It sounds high-risk, but the revival in wet-plate photography is actually tied more to the idea of slowing things down, the concept of less is more. Because it is not possible to alter the image afterward, it also challenges contemporary notions of photographic beauty and perfection where image enhancement (like what Topaz Labs do) is more accepted. These antique cameras capture more than a split second – it’s a series of seconds, condensed into a single image.
It seems to have links with the sentiment behind other back-to-basics campaigns, such as the slow-food movement. “There is a bit of that,” Sapienza agrees. “Again, it’s about disposable stuff. It’s like I’ve reached a limit of how much stuff I can throw away.
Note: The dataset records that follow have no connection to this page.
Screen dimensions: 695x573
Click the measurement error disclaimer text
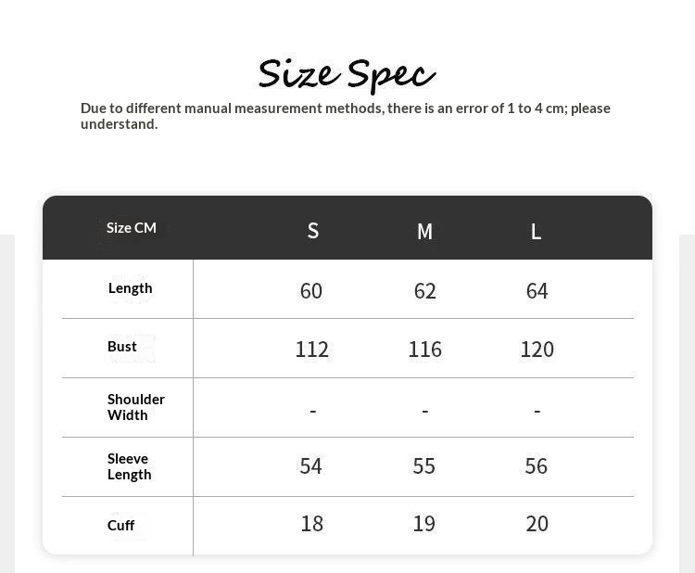(x=346, y=116)
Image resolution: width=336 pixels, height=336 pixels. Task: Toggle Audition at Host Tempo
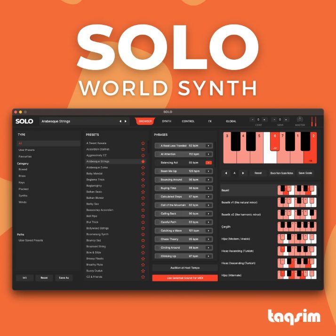[x=185, y=268]
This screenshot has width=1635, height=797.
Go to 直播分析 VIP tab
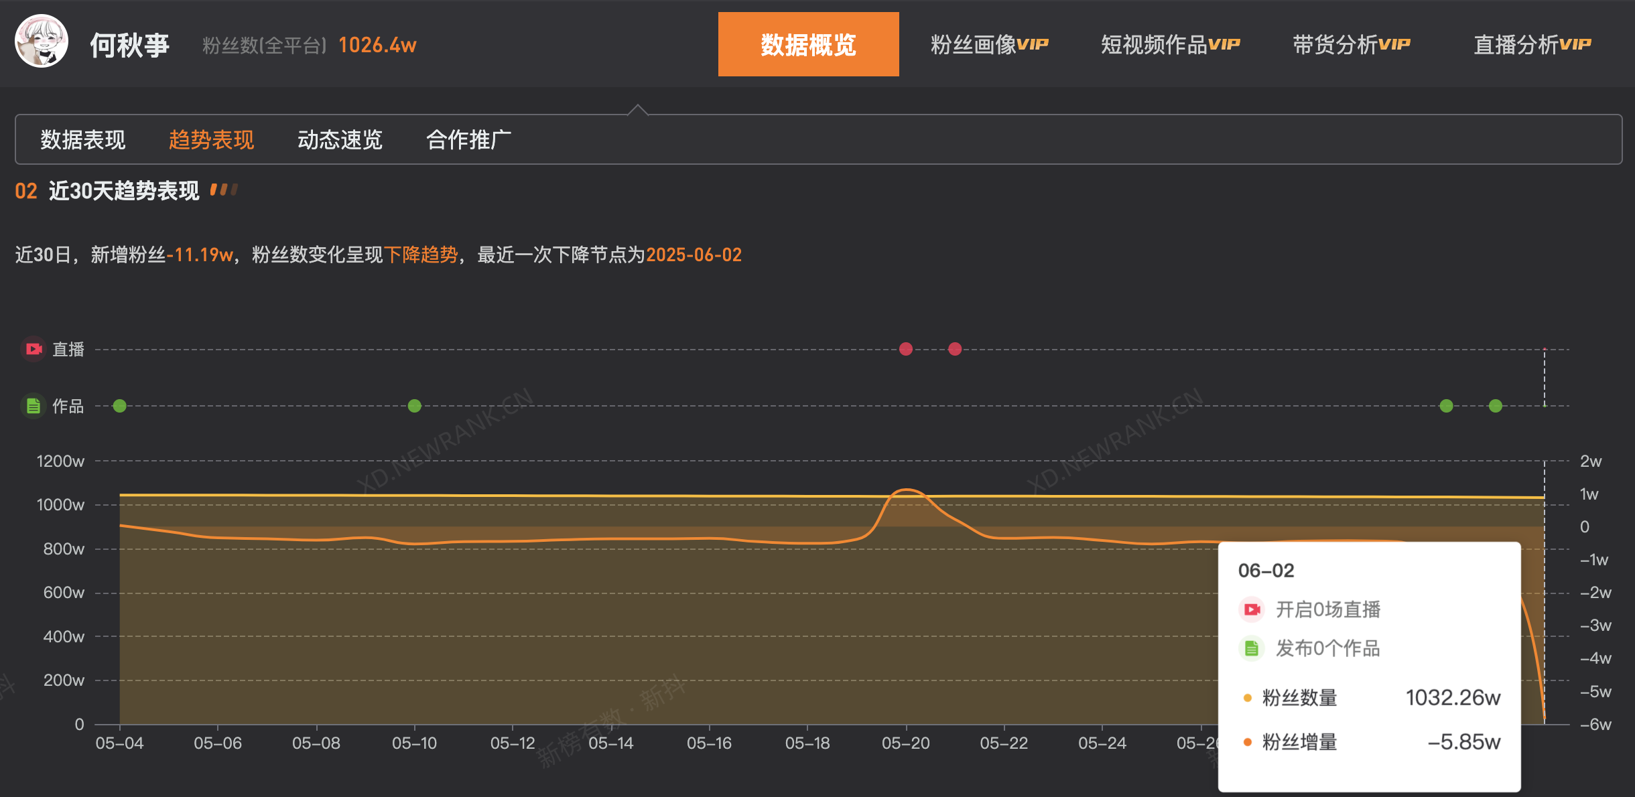1532,44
I’d like to hold on to something.
“You go home with just one image, but it’s a special image. It’s not disposable. It’s guaranteed 200 years once it’s varnished. It’s something to pass on. It’s an object, not something intangible like a digital picture.”
The words “capture” and “immortalise” seem to apply more to this type of photography than they do to a split-second snap. Still, analogue must live side by side with digital. Sapienza’s brother Francesco is a professional photographer in New York and he visited the studio earlier this month to have his portrait taken. Within seconds of his image materialising in the tray, Francesco had Instagrammed his wet-plate portrait, and linked to the image online. He looks like Bruce Willis: shaved head, aviator sunglasses and a scarf wrapped loosely around his neck. It’s the modern way to let everyone know you’ve just had your portrait taken. But timeline updates soon become yesterday’s image, disappearing into the mammoth digital legacy we all add to daily. An image on a plate of glass, however, is something else.